MataBicara.co, BLORA – Kasus menu Makan Bergizi Gratis (MBG) yang berbau dan dikembalikan pihak sekolah ternyata bukan satu-satunya masalah di Sentra Produksi Pangan Gizi (SPPG) Andongrejo.
Saat tim awak media melakukan kunjungan lapangan ke lokasi SPPG Andongrejo pada Jumat, (17/4/2026), terlihat bahwa unit pengolahan limbah atau Instalasi Pengolahan Air Limbah (IPAL) sebenarnya sudah tersedia di bagian belakang area produksi. Namun sayang, perangkat tersebut hingga saat ini belum terpasang dan belum berfungsi sebagaimana mestinya.
Langkah Tegas Satgas
Sementara itu, Wakil Bupati Blora, Sri Setyorini, yang juga menjabat sebagai Ketua Satgas MBG Blora, menyoroti persoalan mendasar terkait kelayakan infrastruktur. Ia menegaskan bahwa keberadaan IPAL sangat krusial untuk menjaga standar kebersihan dan kesehatan lingkungan produksi.

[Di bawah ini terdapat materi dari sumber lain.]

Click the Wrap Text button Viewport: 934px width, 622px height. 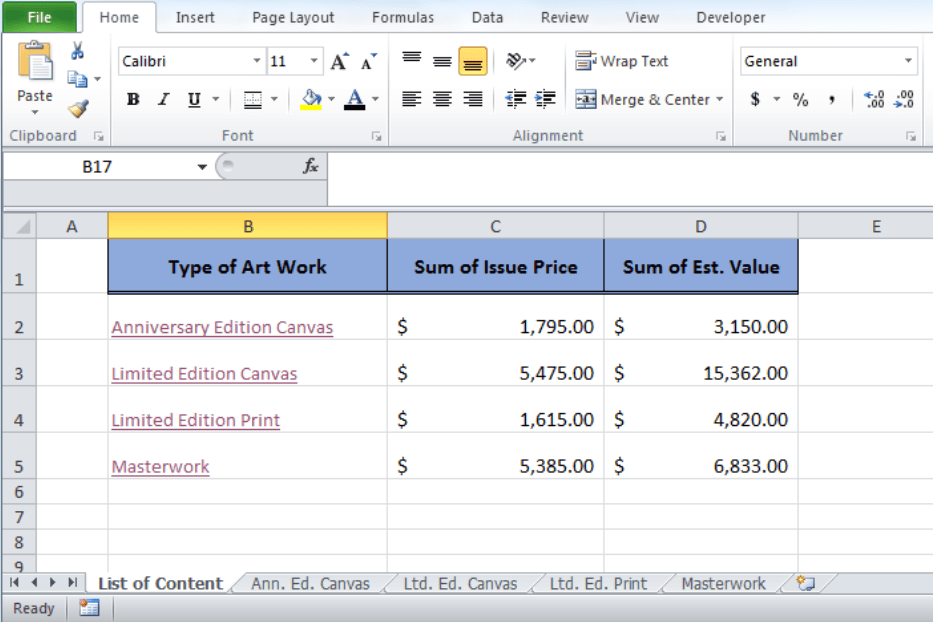click(622, 61)
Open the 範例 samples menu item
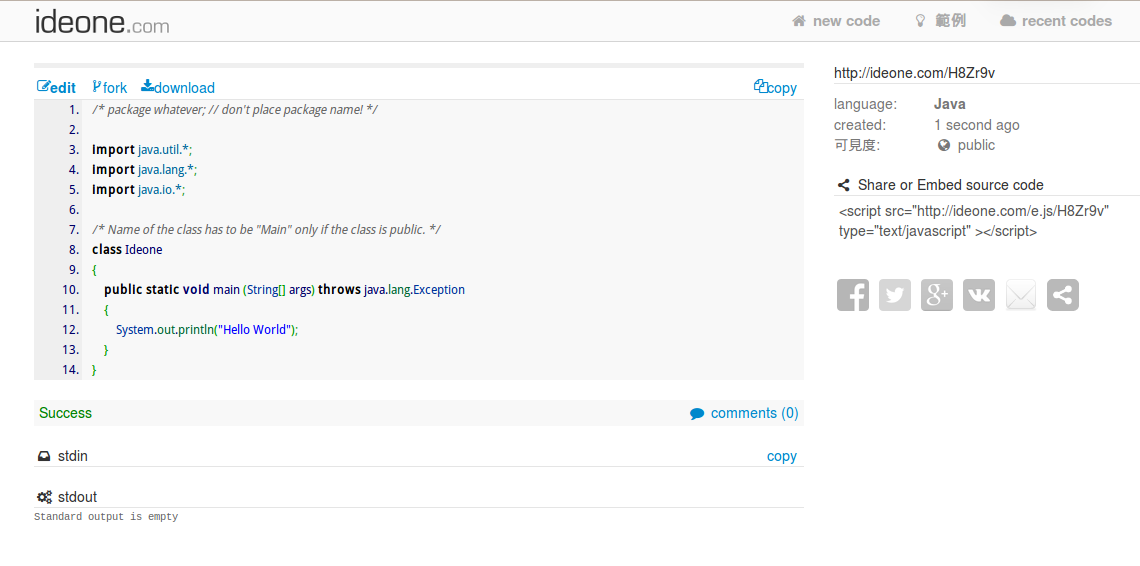 pyautogui.click(x=940, y=21)
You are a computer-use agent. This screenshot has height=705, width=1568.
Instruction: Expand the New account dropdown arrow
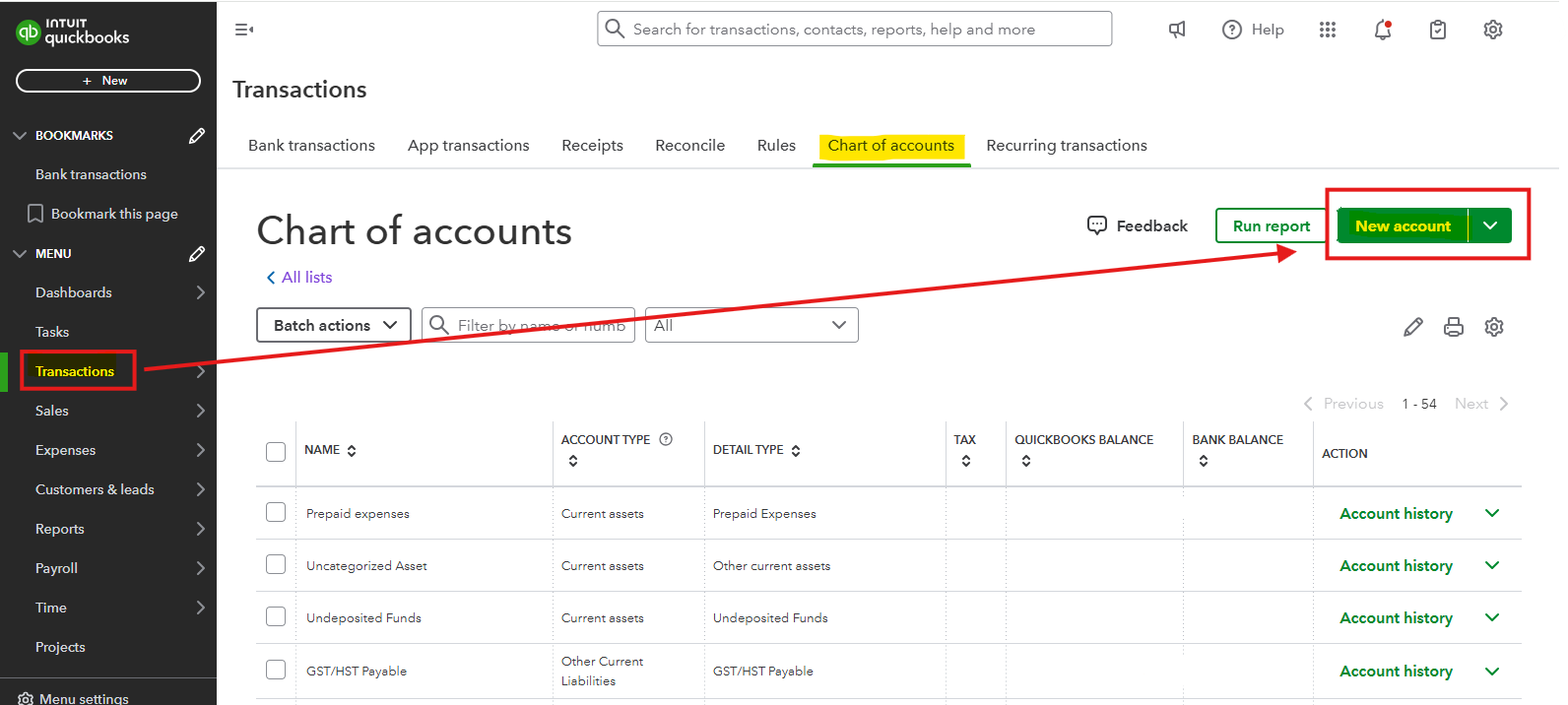(1490, 225)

Oleh karena itu, pihaknya akan mengambil langkah tegas terhadap SPPG yang belum memenuhi syarat teknis tersebut.
“Untuk masalah SPPG yang belum punya IPAL, kita laporkan dan usulkan ditutup sementara,” tegas Budhe Rini, sapaan akrabnya, saat dikonfirmasi sebelumnya.
Data 79 SPPG di Blora
Ia juga memaparkan data kondisi seluruh SPPG yang beroperasi di Kabupaten Blora. Dari total 79 unit yang aktif, baru 48 unit yang telah memiliki IPAL lengkap dan berfungsi. Sementara sisanya, termasuk SPPG Andongrejo, masih dalam tahap pemesanan atau bahkan belum mempersiapkan sama sekali fasilitas pengolahan limbah tersebut.
“Sementara yang kami sampaikan, jumlah SPPG beroperasi 79, yang udah ada IPAL 48, yang lain ada yang dalam pemesanan dan belum pesan,” paparnya.

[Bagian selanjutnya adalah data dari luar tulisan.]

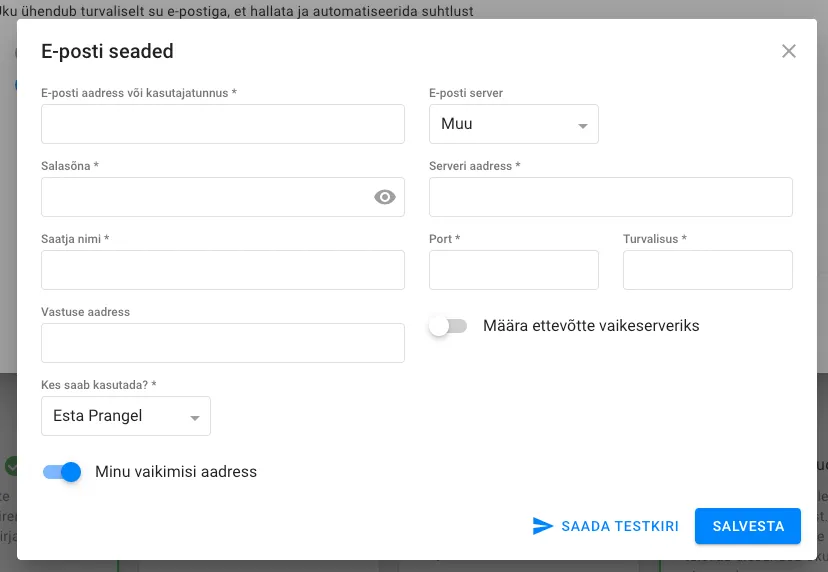Select the Turvalisus input field
The image size is (828, 572).
tap(707, 270)
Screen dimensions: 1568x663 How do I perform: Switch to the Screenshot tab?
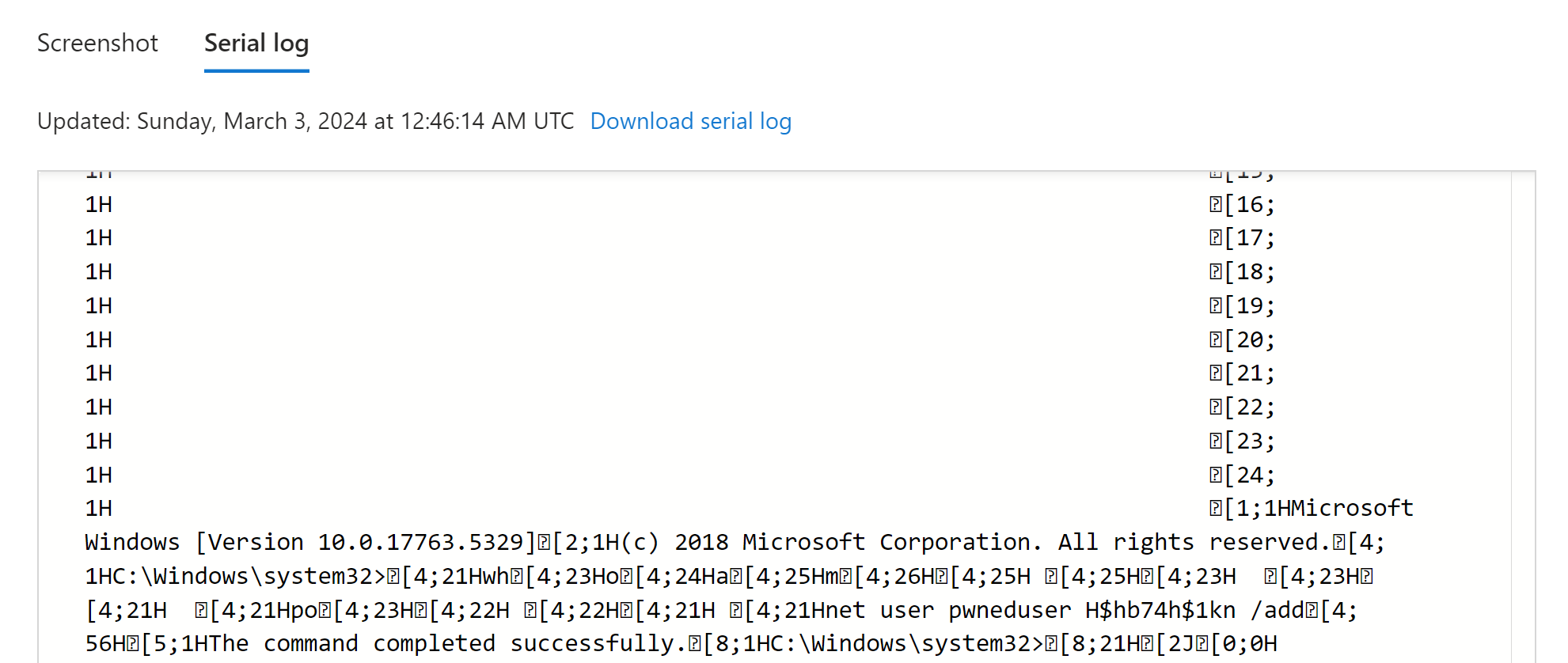[97, 43]
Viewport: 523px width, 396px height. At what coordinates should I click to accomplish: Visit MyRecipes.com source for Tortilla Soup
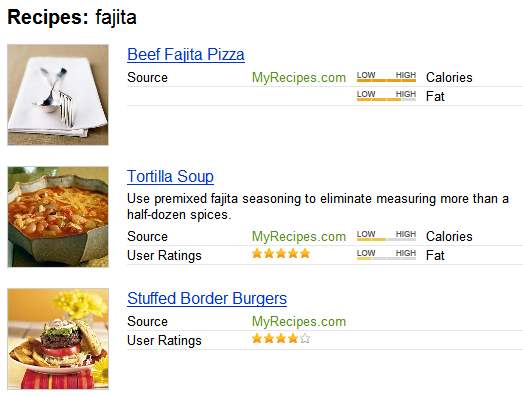(x=299, y=236)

Kasus ini menjadi perhatian serius pemerintah daerah untuk segera melakukan evaluasi dan perbaikan menyeluruh. Pemerintah menegaskan, standar kelayakan operasional harus dipenuhi seluruh penyedia pangan demi menjaga kualitas, keamanan, dan kesehatan anak-anak sebagai penerima manfaat program.